ФРАГМЕНТ ДОКУМЕНТА:

Читаем Эссеистика полностью

Самое невинное зрелище представляла собой фасоль. Она обвивалась вокруг подпорки. Казалось она лижет ее, как кошка собственные лапки. Она походила на молодую обезьянку, на резвого, безобидного гнома.

Пока я любовался очаровательными ужимками ростка фасоли, одна пожилая дама воскликнула в темноте зала: «Боже! Никогда больше не буду есть фасоль». Милая дама! Ее закопают в землю, и на ее могиле вырастет фасоль.

* * *

Все это было бы очень забавно, если бы не было так грустно. Совершенно очевидно, что чем больше человек узнает, чем больше докапывается до тайны и верит, что прикоснулся к ней, тем дальше он от нее отходит, потому что соскальзывает на длинный склон ошибок и уже не может с него сойти, даже если полагает, что поднимается по этому склону вверх.

Потому-то религия и держала науку в своих руках и окружала ее тайной. Она пускала ее в ход только для того, чтобы поразить толпу и вызвать у нее благоговение. Стоит толпе во что-нибудь вмешаться — и начинается сумбур. Я тут ругал цензуру, но может, она и права, что осмотрительно решила не усложнять учение Зигмунда Фрейда картинами интимной жизни цветов и овощей.

В высшей степени мудро поступали израильтяне, обязанные представлять властям по экземпляру своих книг: где-то они меняли цифру, где-то маскировали притчей свои социальные, экономические и научные открытия. Эти притчи превратились в церковное кредо. В XVI веке Церковь заподозрила подвох, но не догадалась, что притчи — изнанка того, что надобно читать с лица. Эта выпавшая цифра, должно быть, очень важна и сложна, поскольку породила смысловые ошибки (их особенно много в переводе Лютера), она требовала глубокого знания иврита, двойных и тройных значений каждого слова. Мне бы все это и в голову не пришло, но мадам Бессоне-Фабр однажды рассказала мне о таинственной цифре и растолковала некоторые притчи, которые потеряли свой загадочный смысл и стали вдруг удивительно ясны.

Но притчи живучи. Они стали пищей поверхностного католицизма. Когда же один римский папа назвал их баснями и заинтересовался цифрами, которые в них сокрыты, католицизм восстал против папы.

В 1952-м нынешний папа произнес речь об отношениях религии и науки{235}, но ссора между ними, к сожалению, продолжается. Она мешает духовенству вновь обрести утраченные привилегии и проповедовать Евангелие, стоя в центре треугольника, в который вписываются также сердце и глаз.

Мы приблизились бы тогда к тому, что сказал Христос. «Много комнат в доме Отца Моего». Мы бы поняли, что все религии в сущности — одна религия, что порядок цифр может меняться, но сумма остается неизменной.

А так как земное устройство неизбежно повторяет устройство вселенское, мы получили бы Европу, в которой можно жить — да что я говорю, землю, на которой человек бережно относился бы к цифрам, им управляющим, и предоставил бы природе самой решать проблему дисбаланса (смешать равновесие уровней). Она бы справилась с этой генеральной уборкой без нашей помощи — благодаря эпидемиям, землетрясениям, циклонам, цунами, дорожным происшествиям, авиакатастрофам, самоубийствам, естественным смертям и так далее. Для нее это балласт, который она время от времени сбрасывает и который пресса фиксирует каждое утро («Журналы» за 5 марта 1952 г. «Крушение самолета Ницца-Париж»; «На северную Японию, пострадавшую от землетрясения, обрушилось цунами»; «Железнодорожная катастрофа в Бразилии»; «В Марселе свирепствует оспа»; «На Арканзас, Алабаму и Джорджию обрушился смерч»; «На дорогах США погибло больше народа, чем в Корее». И так далее в том же роде).

СТРОКИ:
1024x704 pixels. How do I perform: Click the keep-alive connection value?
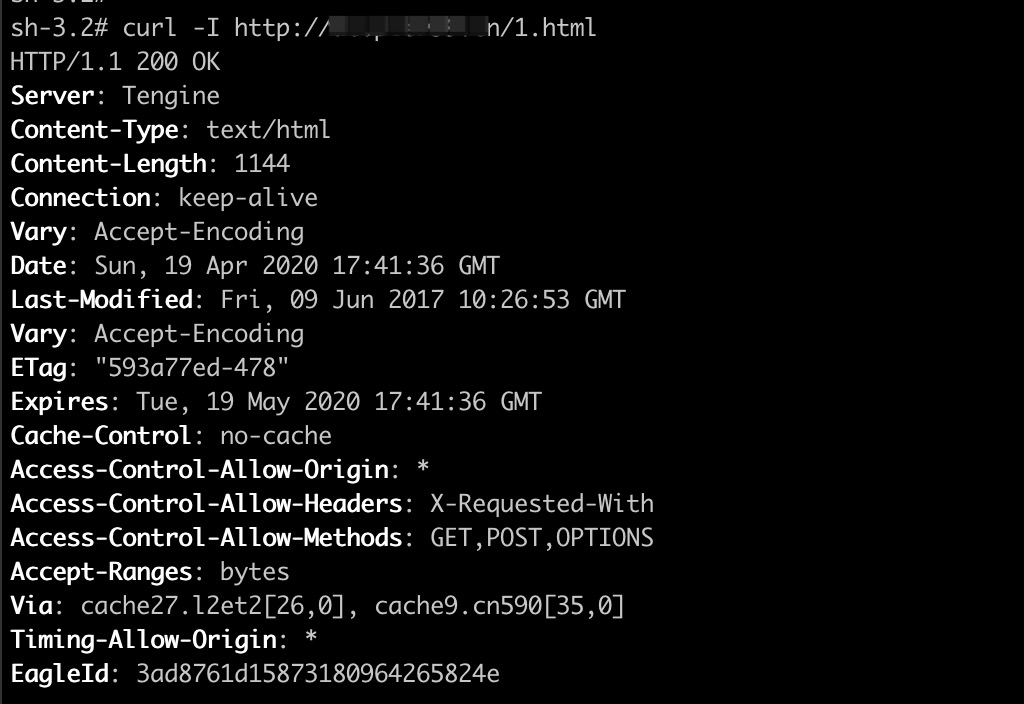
==
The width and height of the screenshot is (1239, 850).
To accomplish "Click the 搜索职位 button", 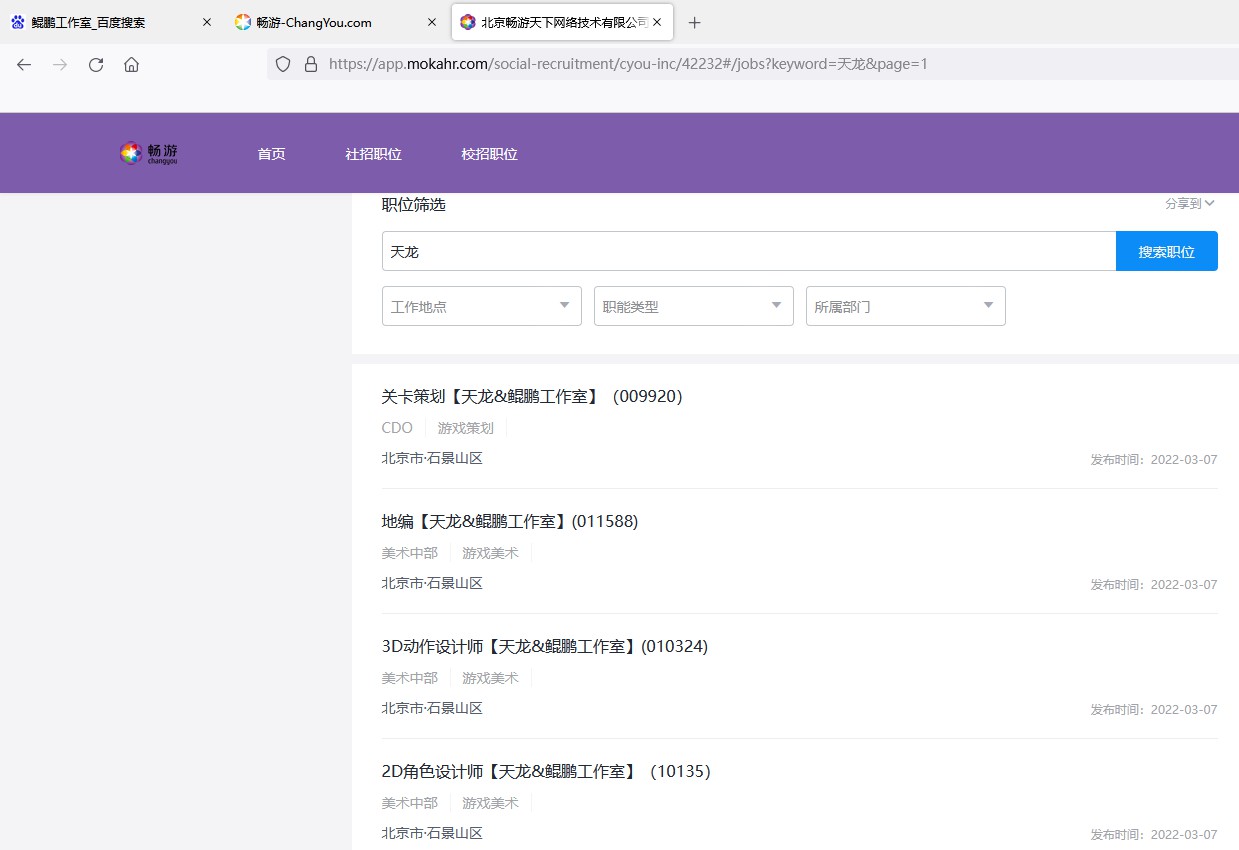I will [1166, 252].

ЗАДАНИЕ: В каком переводе, согласно фрагменту документа, особенно много смысловых ошибок?

ВЫПОЛНЕННОЕ ЗАДАНИЕ: В переводе Лютера.